Les idéaux d’Alex Bogusky: le capitalisme est-il soluble dans l’eau des rivières du Colorado?*

Tel que promis dans mon dernier billet, je vous reparle de la présentation d’Alex Bogusky, qu’il a donnée hier (jeudi 10 mars) à l’événement MIXX, organisé par l’IAB à Toronto.

J’avais terminé ce billet en me questionnant, comme bien d’autres avant moi, sur ce que sa démarche pouvait avoir de sincère… ou, en tout cas, de réalisable. Et après l’avoir entendu… Je ne pense pas que quiconque puisse se prononcer sur ce que pourra donner au juste son projet baptisé Common, que je tenterai de vous expliquer de mon mieux dans un moment. Mais en ce qui concerne son discours général, je suis enchantée de dire que je peux réitérer ce que j’avais écrit avant de le voir…  Bogusky s’est donné comme mission rien de moins que de « réinventer le capitalisme ».  Ambitieux, oui. Mais si l’on met un instant notre cynisme de côté, il faut bien admettre que le capitalisme a grand besoin d’être réinventé. Alex Bogusky n’est d’ailleurs pas le premier ni le seul à le dire.

Alex Bogusky en conférence à Toronto: "Aider les consommateurs à voter encore plus avec leurs dollars."

Et, ce qui nous porte à y prêter une attention spéciale, c’est que, pour une fois, le discours ne vient pas des contestataires habituels, à savoir des anticapitalistes à des degrés divers, qui se réclament souvent de la « gauche ». Ici, il nous est servi par quelqu’un qui a grandi au cœur d’une industrie qui est au cœur du capitalisme, à savoir la publicité.
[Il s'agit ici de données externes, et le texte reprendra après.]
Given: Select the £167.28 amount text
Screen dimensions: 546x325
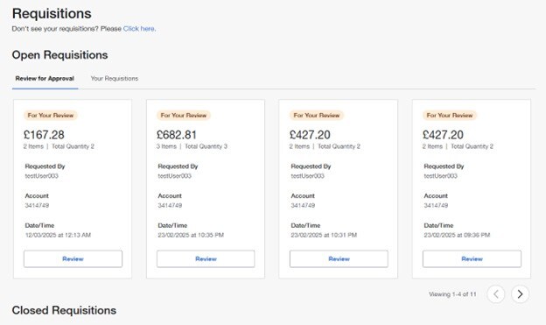Looking at the screenshot, I should pyautogui.click(x=44, y=135).
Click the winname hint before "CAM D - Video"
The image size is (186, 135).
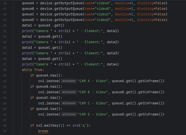tap(69, 114)
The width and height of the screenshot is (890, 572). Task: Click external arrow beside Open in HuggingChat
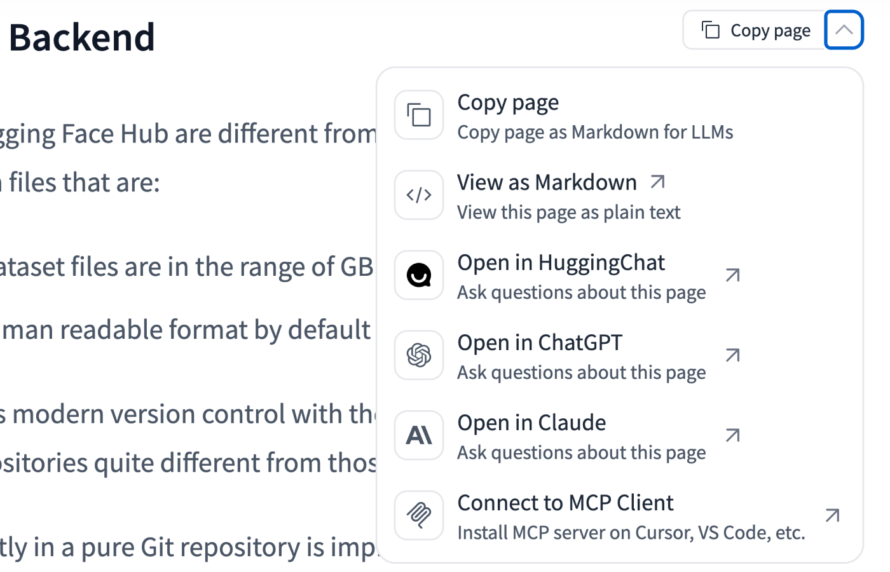pos(733,275)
Comme je le résumais rapidement, Alex Bogusky, un des membres fondateurs de l’agence Crispin Porter + Bogusky, récoltait à l’époque, dans les médias, des qualificatifs du genre « rock star de la pub » et « Steve Jobs de la publicité ». Alors, quand on a appris, le 1er juillet dernier, que non seulement il quittait son agence, mais qu’il se réincarnait en sorte de contestataire du capitalisme et de la consommation, cela a quand même fait des vagues. Et sa présence hier a sans doute été pour beaucoup dans le fait que le MIXX s’est tenu dans une salle bien remplie.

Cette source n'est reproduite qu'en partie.